Negli ultimi anni si dice che cadesse in povertà, sommerso dai debiti, forse causati da una moglie spendacciona (?) e quindi costretto ad accettare commesse di poco conto.
Le sue opere sono state oggetto, specie in tempi più recenti, di considerazioni spesso negative da parte dalla critica,
in particolare il suo intento di emulare Raffaello, secondo i critici, ha reso l’opera di Reni troppo controllata, poco spontanea; giudicato quindi un imitatore, non in grado di produrre spontaneamente grandi opere.
Ma, sorvolando sulle critiche, veniamo all’affresco dell’Aurora:
vi sono rappresentati l’Aurora che precede il carro del sole (il giorno pieno), guidato da Apollo, trainato da quattro cavalli, e circondato da fanciulle (le ore del giorno), il tutto avvolto da una luce calda, quella, appunto, del giorno pieno (l’allegoria dei quattro cavalli ricorre in molte dottrine, in particolare nelle religioni indiane).
L’Aurora è preceduta da un fanciullo con una torcia (il crepuscolo o la stella del mattino).
Da notare l’oscurità della notte, che viene ricacciata dall’Aurora verso il bordo destro del quadro.
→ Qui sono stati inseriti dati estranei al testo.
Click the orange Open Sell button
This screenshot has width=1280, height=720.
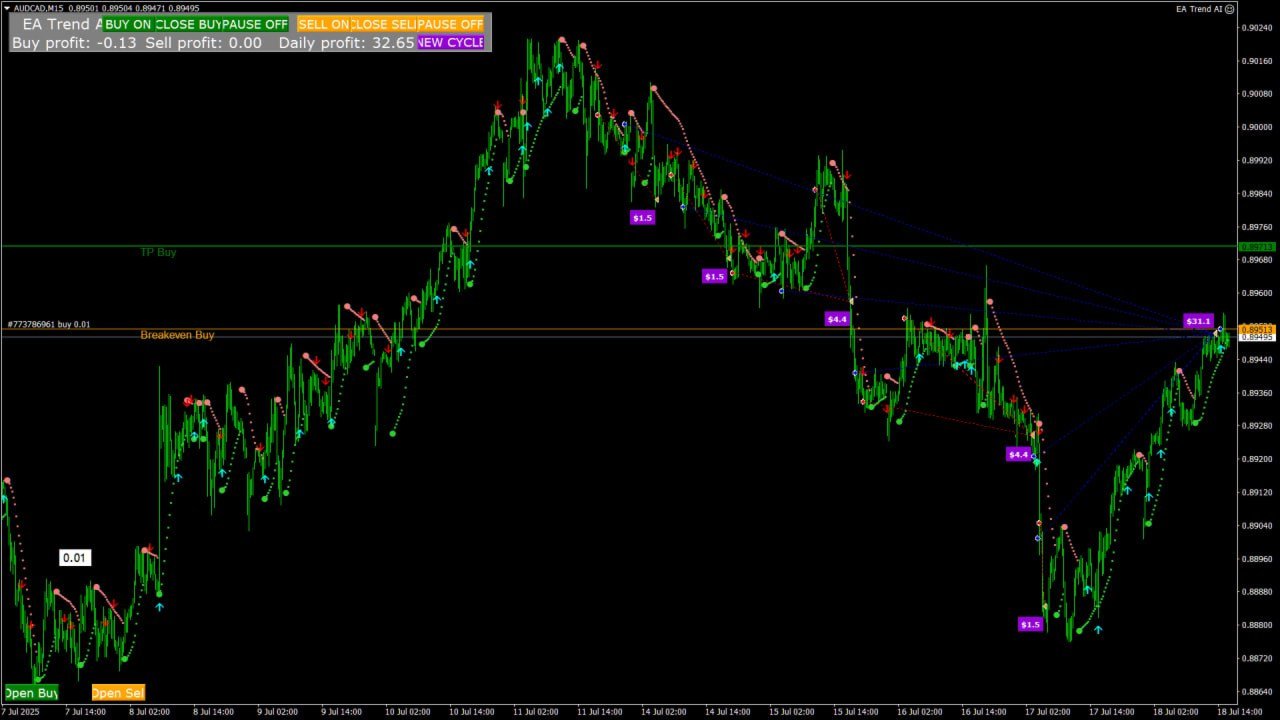tap(118, 692)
Ma lo spettatore sorvola quasi subito sulla interpretazione, del resto immediata, per restare invece colpito dai colori molto marcati, quali il verde acido e l’azzurro sfumato delle vesti delle fanciulle in contrasto con il blu intenso del mare sullo sfondo.
Questi sono i colori che caratterizzano praticamente tutta la produzione del Reni, lodati e criticati nello stesso tempo, sicuramente troppo all’avanguardia per il Barocco imperante all’epoca.